Empty Sky Chapter 1 – The Cabin

Sometimes we find our friends in the dark

(final edit before the proofreaders (he said). Changes are probably subtle. Or should be. Something only a writer would recognize. Let me know what you think. Thanks)


Jamie, delicate and ginger haired, woke to Shem’s tail thumping the bedcovers. The big golden sat on their bed staring out the cabin window, his coat glistening in the moonlight. Outside, peepers and crickets chirped softly. Raccoons chittered, opossum and skunk hissed, warning each other away. Owls hooted. Loons called. Far off a wolf howled. Another answered, distant.

Jamie whispered, “What is it, boy?” He looked past Shem to the oak, elm, and pine of the northern Michigan forest. The Moon, full and bright, illuminated the trees and the small, one-room cabin at their center.

Shem scratched at the door to go out.

“Do you have to pee?”

Shem whined softly.

“Shh.” Jamie glanced at his parents, Ellie and Tom, asleep on the other side of the cabin. “You want to wake mom and dad?” He crawled out from under the covers and tip-toed to the door. Standing on a chair, he drew back the bolt and lifted the latch.

Cool winds turned rustling treetops into brooms sweeping low-hung clouds from late September skies. Dust devils spun up mists where night air met day-warmed rocks. Trees bowed to the rising Moon.

Shem walked into the night. Jamie followed.

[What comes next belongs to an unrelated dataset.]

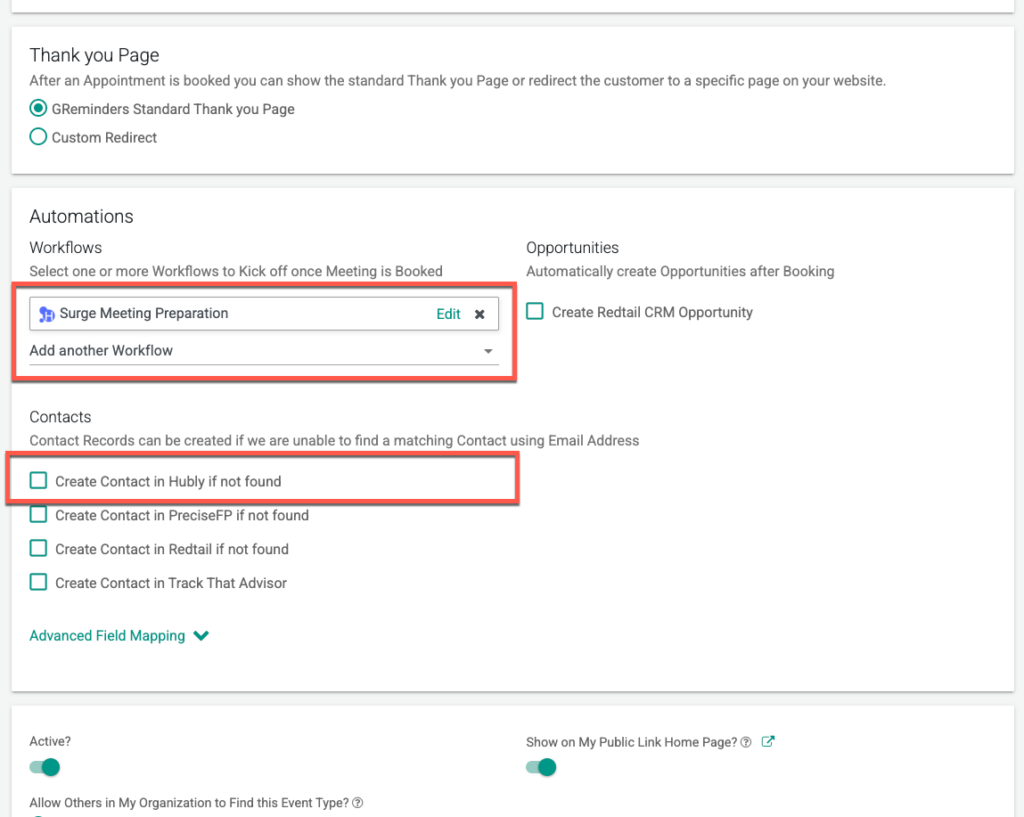
Task: Enable Create Redtail CRM Opportunity
Action: coord(535,312)
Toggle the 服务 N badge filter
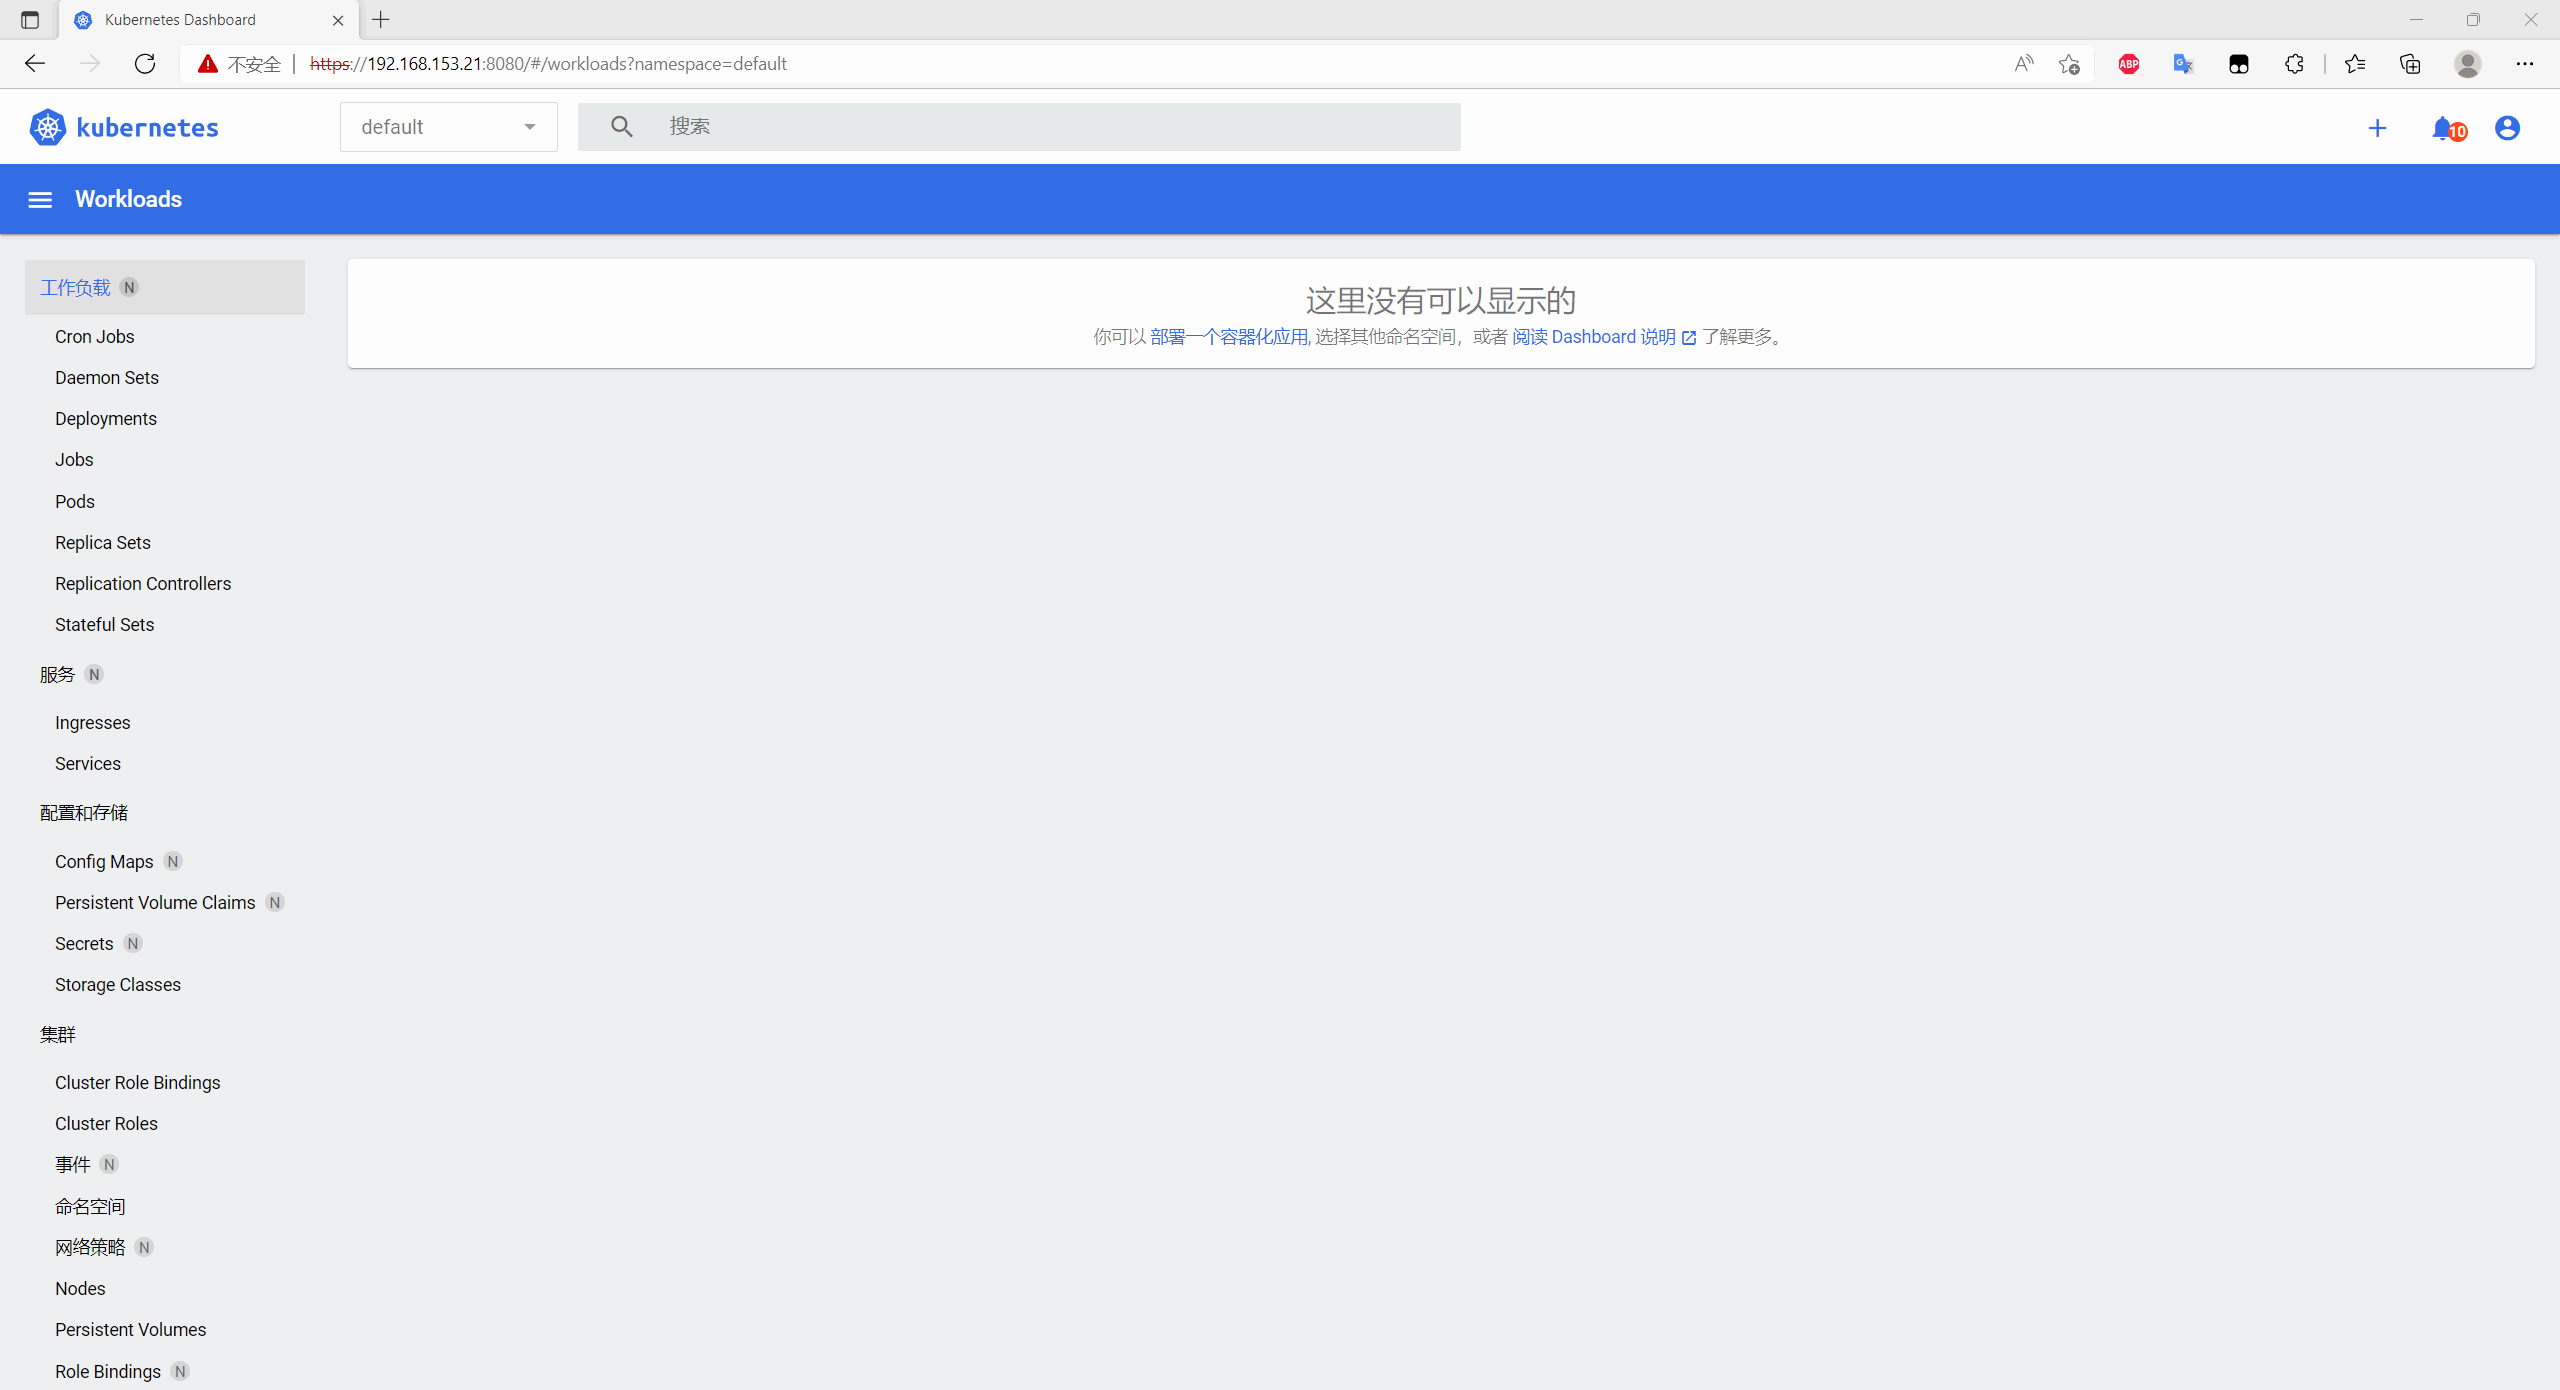The height and width of the screenshot is (1390, 2560). coord(94,673)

The Moon continued her ascent. The woods fell silent.

Silent.

Ellie sat up in bed, her hands clenching the blanket, holding it tight against her. A cold, dank wind swirled through the cabin, lifting things slightly, inspecting them, putting them down, drawing a musk of old earths in its wake.

Moonlight entered the cabin’s single room.

Her eyes fixed on Jamie’s empty bed.

“Jamie! Shem!”

Tom rose and put his boots on in one motion. “Where are they?”

Ellie pointed at the open door.

Tom threw her her coat. “They must be together. Shem won’t let Jamie out of his sight.”

“Something’s got them. Some wild animal.”

“There’s no blood anywhere, Ellie. Shem’d raise hell if something got in the cabin or near Jamie.” He grabbed an iron poker from the woodstove.

Ellie stopped at the door, a silhouette against the night. “Shh.”

Tom came up beside her. “What the…?”

“Shh!”

He whispered, “What are they doing?”

“It looks like they’re playing.”

“With whom?”

Jamie and Shem romped in a grassy clearing twenty feet from the cabin. Moonlight cast long shadows everywhere as they danced about, the sole performers under a celestial spotlight.

Tom looked to the rutted dirt road that served as the camp’s driveway. No cars but theirs. He scanned the shadows.

Ellie whispered, “Can you hear that?”

He said the words but they made no sense. “He’s laughing?”

Jamie danced in circles, laughing as if being tickled, his arms up as if waiting to be lifted, little hands grasping, little fingers curling.

“Shem’s bowing.”

“Isn’t that dog for ‘Let’s play’, bowing? He’s not facing Jamie. Who’s he playing with?”

Beside Jamie, Shem, bigger than Jamie and the boy’s perfect playmate, jumped up and bowed and ran around as if someone was throwing his Frisbee to him.

The Moon cleared the trees, lighting the clearing from above. Jamie’s and Shem’s shadows crept underneath them. The wind stilled.

Ellie grabbed Tom’s arm. “Do you see that?”

Other shadows entered the clearing, some Jamie’s size, some slightly larger. Shadows with nothing to cast them. Shadows where there shouldn’t be shadows. Shadows standing upright, not cast on the ground.

Jamie danced with them and they danced around Jamie. Shem ran among them, played tag with them. Jamie laughed. Shem barked.

Not a warning, not an alarm.

Recognition.

Something twinkled in the shadows, prisms breaking the intense moonlight into bright rainbows.

On the edge of the clearing, in the dark where the trees stood in ancient vigil, eyes gathered in the moonlight.

Ellie woke, the covers clenched in her hands.

She looked across the cabin. Jamie and Shem, sleeping together as always, in their bed.

She let out a breath. She shook her head. It was a dream. The full moon’s light came in through a cabin window. It must have disturbed her, wakened her, worried her in her sleep.

She rolled over, away from Tom to give him a little more room.

Dew-laden, toddler-sized footprints and paw prints made a path across the floor.

She sat up as the cabin door closed.